Hello,
I'm building an application that will use OIDC to authenticate (and potentially make
some simple authorization decisions) and I have some questions about the best way to do
that. Keycloak is our reference implementation, but we would like to do this in a
completely generic way.
The context is that our application has three classes of users, teachers, students and
parents for example, and they under go completely different life cycles and have different
responsibilities in our application. In some deployments of our software the teachers may
be part of a school district with SSO functionality, and they have a different set of
capabilities in our application (and our application knows that they are teachers). We
also have students who may be centrally registered, and we may have parents who are
publicly registered or signed up manually. We would like Keycloak or whatever IdP that is
chosen, to manage all of this complexity for us and essentially we just need to know the
class of user. There is zero possible need for users to switch classes, students don't
become teachers, etc...
There are two broad ways I can see our application handling this within the context of
OIDC.
1) My first thought from going over the OpenID Connect protocol, was that we could use
scope/claims for this. When we redirect the user to the IdP, we ask for a specific
additional scopes (i.e., "openid teacher" or "openid student" or
"openid parent"). If the user doesn't have these roles in Keycloak, then we
don't get the actual claims and we can reject the request. The issue that I have is I
can't seem to get this workflow to work with Keycloak, where there is a scope type
based on the role, and only users with that role can successfully give us that claim. I
can get the claim to appear in the claims returned but not conditionally in this sense. I
can also get the information in other claims returned by Keycloak, but this seems Keycloak
specific, and it seems like other identity providers would have different structures, and
we would have to support different introspection of the various tokens, or make that
configurable, which is less than ideal.
2) We could just wire our application up to use three different configurations for IdPs,
one for teachers, students and parents. This could be managed in different realms in
Keycloak. The drawback of this approach is that in some cases we need to ask the user who
they are (teacher / student / parent) before we can authenticate them.
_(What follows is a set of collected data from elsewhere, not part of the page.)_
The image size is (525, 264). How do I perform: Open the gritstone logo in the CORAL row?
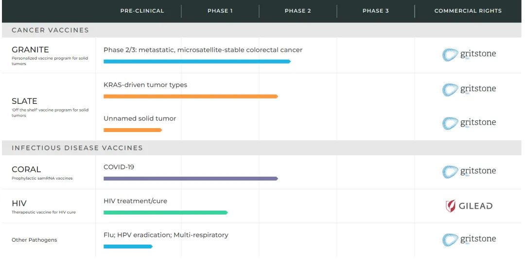pos(469,171)
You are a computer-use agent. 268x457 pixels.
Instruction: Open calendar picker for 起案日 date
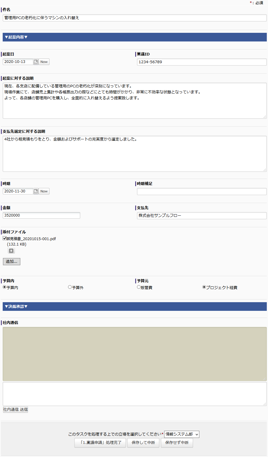(36, 62)
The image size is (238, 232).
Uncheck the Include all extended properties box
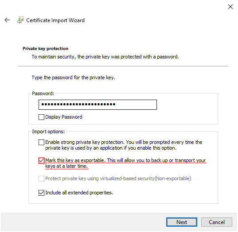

Anyway I'm not even sure if the above two are the right approach at all, and maybe
I'm looking at the problem backwards. In particular, the role and scope/claims are
specific to our application, our application really isn't asking for authorization to
protected resources that the the end users own, we are just piggy backing on it, to
determine role in a simple RBAC system, maybe that is simply a mistake, and we should
leave the role assignment in the application (although that vastly increases scope, and
seems weird since Keycloak has a whole bunch of complex role management functionality that
we couldn't leverage or coordinate between services). Alternatively maybe we can
impose some constraints on IdPs and say that they have to support say a role claim, that
has one of three possible values in the tokens, either teacher / student / parent. Maybe
that is a very reasonable imposition to make on a dedicated Identity Management System.
I'd appreciate any advice anyone had on this problem.